## THE PROBLEM:
Quote the material from the line with "Task: Click the person" to the line with "I will pos(196,280).", including both of those lines and changing nothing.

Records excerpted from a collection:

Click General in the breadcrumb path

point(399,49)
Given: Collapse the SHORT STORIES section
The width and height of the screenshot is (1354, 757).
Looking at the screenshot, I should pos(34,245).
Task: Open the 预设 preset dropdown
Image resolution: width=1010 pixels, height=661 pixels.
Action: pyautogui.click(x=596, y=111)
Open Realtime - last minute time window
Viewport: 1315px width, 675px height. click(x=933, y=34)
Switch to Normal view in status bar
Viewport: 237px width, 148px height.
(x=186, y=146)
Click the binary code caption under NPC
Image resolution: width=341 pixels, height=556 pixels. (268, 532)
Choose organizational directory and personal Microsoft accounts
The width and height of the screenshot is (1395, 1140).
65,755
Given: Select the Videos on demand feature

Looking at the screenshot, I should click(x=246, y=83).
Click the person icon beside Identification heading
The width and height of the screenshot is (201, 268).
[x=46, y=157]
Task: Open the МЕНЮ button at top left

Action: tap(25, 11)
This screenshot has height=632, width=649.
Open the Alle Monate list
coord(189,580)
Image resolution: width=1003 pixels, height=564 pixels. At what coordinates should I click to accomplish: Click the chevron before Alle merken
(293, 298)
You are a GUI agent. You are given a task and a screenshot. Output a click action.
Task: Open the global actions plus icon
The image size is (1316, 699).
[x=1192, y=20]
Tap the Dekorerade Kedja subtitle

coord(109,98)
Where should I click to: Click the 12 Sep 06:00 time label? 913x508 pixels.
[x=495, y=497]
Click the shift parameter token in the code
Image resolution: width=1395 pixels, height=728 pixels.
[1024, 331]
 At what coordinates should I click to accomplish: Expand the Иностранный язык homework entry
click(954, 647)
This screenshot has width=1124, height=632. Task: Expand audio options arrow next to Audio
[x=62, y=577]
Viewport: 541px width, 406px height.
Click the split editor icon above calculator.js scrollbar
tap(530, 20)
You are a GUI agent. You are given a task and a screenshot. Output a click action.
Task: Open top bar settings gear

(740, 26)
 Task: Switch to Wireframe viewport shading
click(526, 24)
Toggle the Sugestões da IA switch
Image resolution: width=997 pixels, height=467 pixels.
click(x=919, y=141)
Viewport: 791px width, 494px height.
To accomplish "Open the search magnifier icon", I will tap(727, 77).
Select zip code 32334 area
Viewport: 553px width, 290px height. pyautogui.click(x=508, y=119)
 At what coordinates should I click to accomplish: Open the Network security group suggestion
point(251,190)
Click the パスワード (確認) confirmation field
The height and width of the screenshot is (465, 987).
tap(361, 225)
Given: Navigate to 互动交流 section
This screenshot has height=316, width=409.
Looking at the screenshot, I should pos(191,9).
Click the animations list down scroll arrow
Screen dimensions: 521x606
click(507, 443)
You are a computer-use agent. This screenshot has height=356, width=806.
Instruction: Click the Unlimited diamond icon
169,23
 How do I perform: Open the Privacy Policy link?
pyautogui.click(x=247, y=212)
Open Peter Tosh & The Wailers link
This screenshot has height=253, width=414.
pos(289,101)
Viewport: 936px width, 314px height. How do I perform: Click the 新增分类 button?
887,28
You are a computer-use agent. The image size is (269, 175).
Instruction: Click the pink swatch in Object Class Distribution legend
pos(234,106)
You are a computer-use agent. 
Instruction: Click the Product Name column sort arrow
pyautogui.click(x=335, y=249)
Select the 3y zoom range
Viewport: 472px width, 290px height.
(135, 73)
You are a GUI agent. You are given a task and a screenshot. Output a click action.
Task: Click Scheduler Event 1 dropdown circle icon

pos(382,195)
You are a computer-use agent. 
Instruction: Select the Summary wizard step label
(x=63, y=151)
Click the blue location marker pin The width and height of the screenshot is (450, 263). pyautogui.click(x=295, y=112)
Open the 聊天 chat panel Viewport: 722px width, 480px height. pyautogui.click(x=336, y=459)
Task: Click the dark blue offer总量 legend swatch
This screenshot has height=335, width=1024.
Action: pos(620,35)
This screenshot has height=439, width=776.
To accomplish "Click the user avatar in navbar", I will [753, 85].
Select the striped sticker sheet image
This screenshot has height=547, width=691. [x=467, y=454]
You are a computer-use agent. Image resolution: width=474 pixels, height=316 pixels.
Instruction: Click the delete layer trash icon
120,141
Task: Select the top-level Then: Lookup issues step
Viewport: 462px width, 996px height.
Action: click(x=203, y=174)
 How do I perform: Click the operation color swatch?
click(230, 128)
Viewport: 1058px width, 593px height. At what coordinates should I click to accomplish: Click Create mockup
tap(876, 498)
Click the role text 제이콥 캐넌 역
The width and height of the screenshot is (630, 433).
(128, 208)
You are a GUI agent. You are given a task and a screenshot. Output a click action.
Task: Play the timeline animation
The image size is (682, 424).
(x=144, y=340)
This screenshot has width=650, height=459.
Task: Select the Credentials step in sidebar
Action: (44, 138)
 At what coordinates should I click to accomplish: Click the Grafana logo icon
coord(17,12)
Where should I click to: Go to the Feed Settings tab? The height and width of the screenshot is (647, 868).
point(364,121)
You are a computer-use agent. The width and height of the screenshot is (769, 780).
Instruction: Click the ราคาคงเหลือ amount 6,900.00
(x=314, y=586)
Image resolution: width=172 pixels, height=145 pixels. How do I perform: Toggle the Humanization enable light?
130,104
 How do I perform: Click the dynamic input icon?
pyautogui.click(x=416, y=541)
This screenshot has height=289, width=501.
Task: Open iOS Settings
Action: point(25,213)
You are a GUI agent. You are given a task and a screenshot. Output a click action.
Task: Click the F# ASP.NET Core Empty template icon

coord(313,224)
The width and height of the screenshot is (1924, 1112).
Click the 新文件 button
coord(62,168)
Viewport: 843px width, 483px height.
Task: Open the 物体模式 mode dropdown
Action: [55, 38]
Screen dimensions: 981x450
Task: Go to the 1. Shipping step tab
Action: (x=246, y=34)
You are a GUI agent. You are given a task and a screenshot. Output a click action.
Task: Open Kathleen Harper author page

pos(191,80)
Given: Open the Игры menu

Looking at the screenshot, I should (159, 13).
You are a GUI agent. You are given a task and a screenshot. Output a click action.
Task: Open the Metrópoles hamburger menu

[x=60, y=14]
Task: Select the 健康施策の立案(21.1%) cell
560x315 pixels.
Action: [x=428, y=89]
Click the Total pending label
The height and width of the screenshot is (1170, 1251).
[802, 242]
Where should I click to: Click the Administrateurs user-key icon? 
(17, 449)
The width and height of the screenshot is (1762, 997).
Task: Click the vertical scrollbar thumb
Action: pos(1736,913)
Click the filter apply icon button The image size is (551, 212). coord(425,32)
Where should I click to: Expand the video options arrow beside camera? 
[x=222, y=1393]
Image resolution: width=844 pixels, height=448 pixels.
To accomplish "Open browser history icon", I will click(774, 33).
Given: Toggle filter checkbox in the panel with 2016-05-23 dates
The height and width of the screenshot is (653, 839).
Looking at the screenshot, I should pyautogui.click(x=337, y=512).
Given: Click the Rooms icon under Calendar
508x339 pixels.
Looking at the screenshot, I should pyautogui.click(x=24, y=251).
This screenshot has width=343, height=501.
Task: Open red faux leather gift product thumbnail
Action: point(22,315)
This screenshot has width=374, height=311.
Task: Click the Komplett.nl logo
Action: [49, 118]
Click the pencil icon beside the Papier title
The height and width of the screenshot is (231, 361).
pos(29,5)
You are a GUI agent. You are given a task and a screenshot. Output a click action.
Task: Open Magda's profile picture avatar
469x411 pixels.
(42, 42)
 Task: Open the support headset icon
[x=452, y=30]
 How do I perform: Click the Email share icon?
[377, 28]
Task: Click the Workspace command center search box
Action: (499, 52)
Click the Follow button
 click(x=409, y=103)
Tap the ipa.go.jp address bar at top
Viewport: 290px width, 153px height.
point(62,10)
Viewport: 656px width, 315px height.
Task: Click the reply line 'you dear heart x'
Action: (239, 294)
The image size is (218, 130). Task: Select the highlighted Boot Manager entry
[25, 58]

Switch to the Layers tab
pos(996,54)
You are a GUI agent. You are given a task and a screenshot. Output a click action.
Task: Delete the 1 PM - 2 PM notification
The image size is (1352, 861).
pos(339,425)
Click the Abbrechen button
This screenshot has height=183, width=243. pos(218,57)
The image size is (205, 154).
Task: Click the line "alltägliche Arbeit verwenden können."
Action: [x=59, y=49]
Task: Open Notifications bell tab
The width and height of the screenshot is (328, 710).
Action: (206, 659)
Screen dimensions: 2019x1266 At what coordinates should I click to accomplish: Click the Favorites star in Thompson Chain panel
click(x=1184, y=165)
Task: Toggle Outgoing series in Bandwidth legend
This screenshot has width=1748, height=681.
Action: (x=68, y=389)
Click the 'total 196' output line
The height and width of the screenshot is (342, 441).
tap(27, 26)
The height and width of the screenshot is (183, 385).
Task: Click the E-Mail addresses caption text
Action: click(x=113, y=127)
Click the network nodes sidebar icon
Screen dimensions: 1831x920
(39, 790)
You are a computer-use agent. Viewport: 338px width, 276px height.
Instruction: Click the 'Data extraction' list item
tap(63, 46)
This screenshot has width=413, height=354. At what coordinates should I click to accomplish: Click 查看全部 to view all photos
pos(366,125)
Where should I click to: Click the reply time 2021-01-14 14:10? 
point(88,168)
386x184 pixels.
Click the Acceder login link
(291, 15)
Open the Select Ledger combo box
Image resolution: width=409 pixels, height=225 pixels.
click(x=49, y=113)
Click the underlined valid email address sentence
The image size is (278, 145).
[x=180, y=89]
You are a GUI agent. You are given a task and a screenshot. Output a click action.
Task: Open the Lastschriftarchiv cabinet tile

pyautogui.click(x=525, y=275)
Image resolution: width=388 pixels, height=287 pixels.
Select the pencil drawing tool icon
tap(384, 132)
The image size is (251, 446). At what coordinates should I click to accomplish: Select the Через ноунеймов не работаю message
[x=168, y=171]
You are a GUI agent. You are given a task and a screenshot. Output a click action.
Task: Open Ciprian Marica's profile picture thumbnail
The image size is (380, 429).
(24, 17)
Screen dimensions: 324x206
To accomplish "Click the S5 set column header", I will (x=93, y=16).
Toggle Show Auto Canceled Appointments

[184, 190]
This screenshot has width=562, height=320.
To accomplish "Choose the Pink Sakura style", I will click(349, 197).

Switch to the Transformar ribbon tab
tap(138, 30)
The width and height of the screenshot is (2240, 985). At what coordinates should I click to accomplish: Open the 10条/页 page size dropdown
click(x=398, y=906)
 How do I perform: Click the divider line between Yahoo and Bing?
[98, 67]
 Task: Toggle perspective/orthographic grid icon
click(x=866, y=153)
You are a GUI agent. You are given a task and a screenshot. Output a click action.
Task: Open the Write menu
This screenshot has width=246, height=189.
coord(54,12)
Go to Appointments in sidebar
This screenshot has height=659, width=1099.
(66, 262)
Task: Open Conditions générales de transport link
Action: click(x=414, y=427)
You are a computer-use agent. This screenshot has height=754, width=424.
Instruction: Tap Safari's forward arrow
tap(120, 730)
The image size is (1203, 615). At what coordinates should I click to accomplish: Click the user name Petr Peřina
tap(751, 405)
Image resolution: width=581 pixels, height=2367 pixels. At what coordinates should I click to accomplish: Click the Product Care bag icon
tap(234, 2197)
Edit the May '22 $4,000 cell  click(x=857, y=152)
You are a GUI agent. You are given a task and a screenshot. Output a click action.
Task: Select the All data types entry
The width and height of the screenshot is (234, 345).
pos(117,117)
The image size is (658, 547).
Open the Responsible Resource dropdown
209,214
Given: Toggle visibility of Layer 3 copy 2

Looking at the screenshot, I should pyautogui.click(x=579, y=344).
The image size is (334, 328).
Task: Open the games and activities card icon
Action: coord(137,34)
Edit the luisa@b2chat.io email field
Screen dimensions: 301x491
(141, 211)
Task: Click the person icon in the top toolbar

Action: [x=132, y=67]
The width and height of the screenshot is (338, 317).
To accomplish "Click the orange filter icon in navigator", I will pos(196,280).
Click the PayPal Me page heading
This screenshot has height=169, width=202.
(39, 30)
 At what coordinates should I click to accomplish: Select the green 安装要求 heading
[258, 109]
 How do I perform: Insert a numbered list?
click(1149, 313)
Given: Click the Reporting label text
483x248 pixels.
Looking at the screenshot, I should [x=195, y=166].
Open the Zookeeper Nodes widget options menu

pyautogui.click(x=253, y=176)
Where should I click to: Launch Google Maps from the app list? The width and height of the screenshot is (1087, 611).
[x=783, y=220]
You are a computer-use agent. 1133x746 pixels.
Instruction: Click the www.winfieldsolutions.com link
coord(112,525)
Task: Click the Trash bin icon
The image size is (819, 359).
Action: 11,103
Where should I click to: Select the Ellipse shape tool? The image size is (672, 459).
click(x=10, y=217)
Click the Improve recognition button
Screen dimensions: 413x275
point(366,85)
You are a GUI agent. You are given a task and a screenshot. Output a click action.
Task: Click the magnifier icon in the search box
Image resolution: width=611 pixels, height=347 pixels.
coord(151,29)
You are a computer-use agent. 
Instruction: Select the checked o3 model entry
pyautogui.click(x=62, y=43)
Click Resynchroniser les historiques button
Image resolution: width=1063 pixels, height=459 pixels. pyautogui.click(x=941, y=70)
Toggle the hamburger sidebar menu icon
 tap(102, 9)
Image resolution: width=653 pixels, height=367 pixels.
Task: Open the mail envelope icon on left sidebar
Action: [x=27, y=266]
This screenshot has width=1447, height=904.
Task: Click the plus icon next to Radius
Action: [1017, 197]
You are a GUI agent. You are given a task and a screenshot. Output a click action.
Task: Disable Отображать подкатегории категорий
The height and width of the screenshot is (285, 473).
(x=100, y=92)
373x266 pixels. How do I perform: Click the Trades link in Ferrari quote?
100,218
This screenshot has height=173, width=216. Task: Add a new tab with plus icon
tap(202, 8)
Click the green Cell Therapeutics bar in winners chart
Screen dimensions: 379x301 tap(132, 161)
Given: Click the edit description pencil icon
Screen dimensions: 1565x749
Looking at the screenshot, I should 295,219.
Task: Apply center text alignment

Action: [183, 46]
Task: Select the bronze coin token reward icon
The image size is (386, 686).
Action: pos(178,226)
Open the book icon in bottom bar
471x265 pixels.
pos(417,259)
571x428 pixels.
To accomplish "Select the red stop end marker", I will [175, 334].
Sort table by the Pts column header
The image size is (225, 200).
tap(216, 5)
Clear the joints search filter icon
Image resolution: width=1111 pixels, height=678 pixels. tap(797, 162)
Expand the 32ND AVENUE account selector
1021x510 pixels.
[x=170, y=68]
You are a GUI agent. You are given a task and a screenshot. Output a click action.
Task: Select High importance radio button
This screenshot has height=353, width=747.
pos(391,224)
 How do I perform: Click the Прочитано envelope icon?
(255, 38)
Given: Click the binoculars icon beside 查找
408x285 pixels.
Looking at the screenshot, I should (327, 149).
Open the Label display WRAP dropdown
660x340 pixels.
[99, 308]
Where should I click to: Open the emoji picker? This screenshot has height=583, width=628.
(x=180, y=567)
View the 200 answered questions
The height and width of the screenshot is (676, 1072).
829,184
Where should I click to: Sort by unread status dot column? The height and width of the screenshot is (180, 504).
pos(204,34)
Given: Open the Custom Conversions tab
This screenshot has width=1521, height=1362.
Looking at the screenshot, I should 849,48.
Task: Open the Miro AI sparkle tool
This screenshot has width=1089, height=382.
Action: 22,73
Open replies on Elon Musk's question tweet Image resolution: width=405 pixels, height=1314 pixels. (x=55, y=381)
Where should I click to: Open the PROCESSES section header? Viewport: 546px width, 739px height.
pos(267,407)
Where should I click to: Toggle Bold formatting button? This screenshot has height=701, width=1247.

## SOLUTION FOR THIS TASK:
Task: Click the person icon in the top toolbar

Action: [x=132, y=67]
The width and height of the screenshot is (338, 317).
To accomplish "Click the orange filter icon in navigator", I will pos(196,280).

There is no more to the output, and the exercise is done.